Task prompt |
Transcribe exactly the lines below that begin at the line with "Click the Open folder icon" and stop after the line with "Instruction: Expand the All Sources dropdown", leaving out every picture.

Supplied entries |
○ ○ ○

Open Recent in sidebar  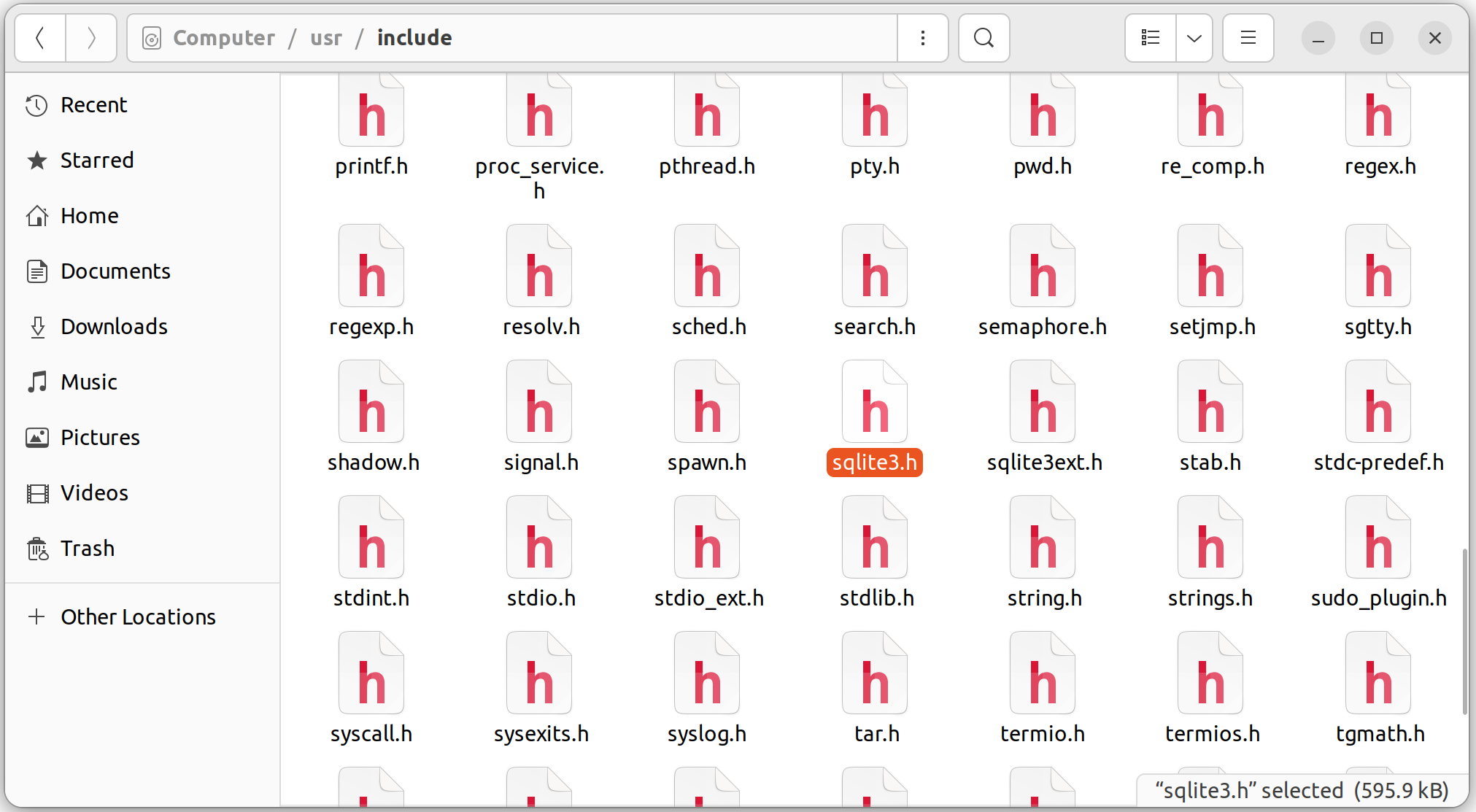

○ ○ ○

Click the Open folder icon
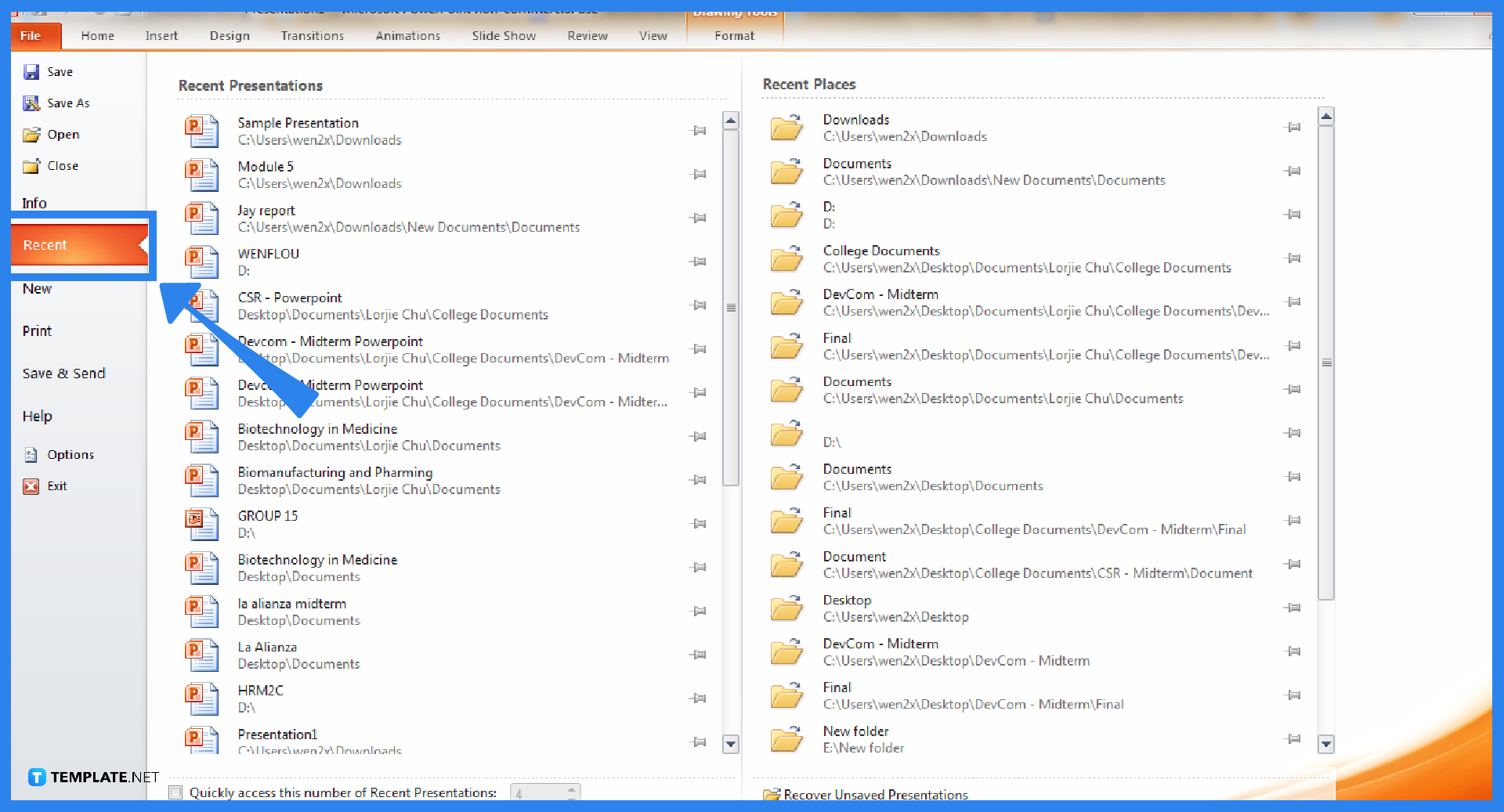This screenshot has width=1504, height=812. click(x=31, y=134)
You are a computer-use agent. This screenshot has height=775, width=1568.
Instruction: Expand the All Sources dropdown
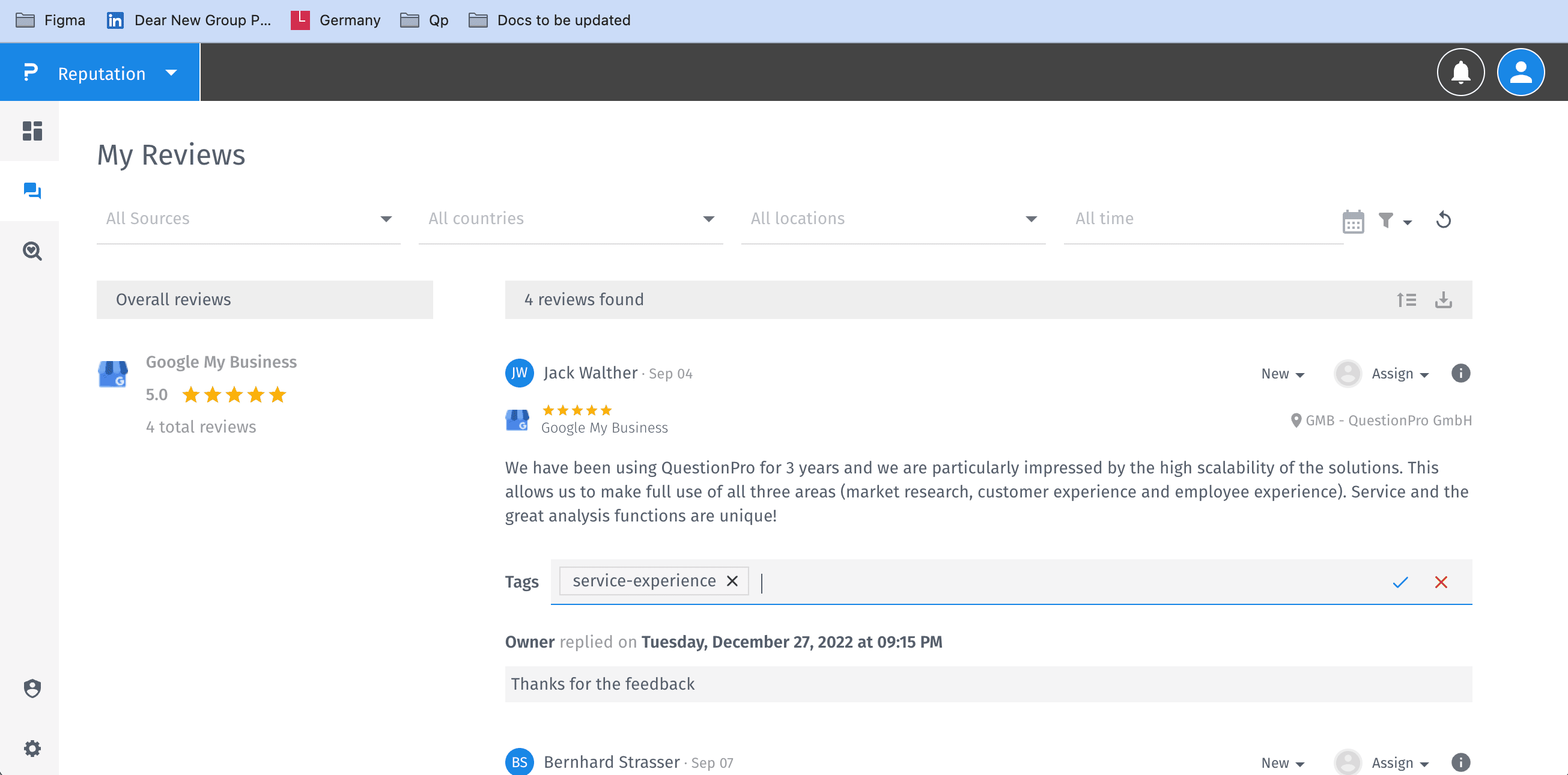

○ ○ ○

Response to the task |
Click the Open folder icon
This screenshot has width=1504, height=812. click(x=31, y=134)
You are a computer-use agent. This screenshot has height=775, width=1568.
Instruction: Expand the All Sources dropdown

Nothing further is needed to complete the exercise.